Théâtre / Le désespoir humain en dix leçons, leçon onze: „Decalogue of Anxiety“ au TNL
Avec „Decalogue of Anxiety“, le TNL poursuit une saison qui dépeint un monde en ruines, où la culture et le théâtre sont les ultimes bouées de sauvetage dans une société qui refuse de faire face. Se faisant l’apôtre d’un théâtre très rétro, sorte de retour au bercail de cet art, ce décalogue esthétiquement radical en aura déconcerté plus d’un.
A l’origine du projet se situe „Fahrenheit 451“, la fameuse dystopie de Ray Bradbury où un régime tyrannique essaie de saccager la mémoire culturelle de l’humanité en brûlant les livres. Afin de les sauver de la disparition, un groupe de dissidents se met à les mémoriser – dès lors, pour éliminer tout résidu culturel, il faudrait se débarrasser de ces hommes devenus livres ambulants.
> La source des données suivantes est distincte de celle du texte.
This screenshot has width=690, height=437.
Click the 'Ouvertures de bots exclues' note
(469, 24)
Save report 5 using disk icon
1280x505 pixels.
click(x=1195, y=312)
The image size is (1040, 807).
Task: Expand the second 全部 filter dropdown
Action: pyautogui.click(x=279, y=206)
Conçu par les cofondateurs du Sfumato Theater Laboratory Margarita Mladenova et Ivan Dobchev, présenté à Sofia sous forme de Work in Progress et, après son passage au TNL, en passe d’être joué au Finisterra Festival à Porto dans le cadre du projet européen Catastrophe, „Decalogue of Anxiety“ est composé de dix grands textes de la littérature mondiale déclamés par dix acteurs de différents pays – la Belgique, la Bulgarie, la France, la Grèce, le Luxembourg, le Monténégro et le Portugal.
Et tout se passe un peu, sur scène, comme si ces textes s’étaient emparés des acteurs et actrices, comme s’ils en étaient hantés, voire possédés, ces textes étant pénétrés d’une urgence, d’une certaine impatience à se faire entendre, à être déclamés dans une sorte de joyeux enchevêtrement des langages et des cultures, les acteurs et actrices s’aventurant mainte fois hors des sentiers battus de leurs langues maternelles.
Ces dix monologues résonnent sur une scène post-apocalyptique, sorte d’arche en ruines, avec ses chaises renversées, ses fantômes, ses empilements de cadavres, son double arc qui permet une mise en abyme par ailleurs reflétée dans le court extrait de Tchekhov censé nous mettre en bouche, une scène dont les différentes mutations auront en commun une tendance au macabre, au noir, au désespoir, à l’angoisse, comme le montre cette corde qui surgit d’un coup, invitant à la pendaison comme ultime échappatoire au tas de ruines qu’est devenu notre monde.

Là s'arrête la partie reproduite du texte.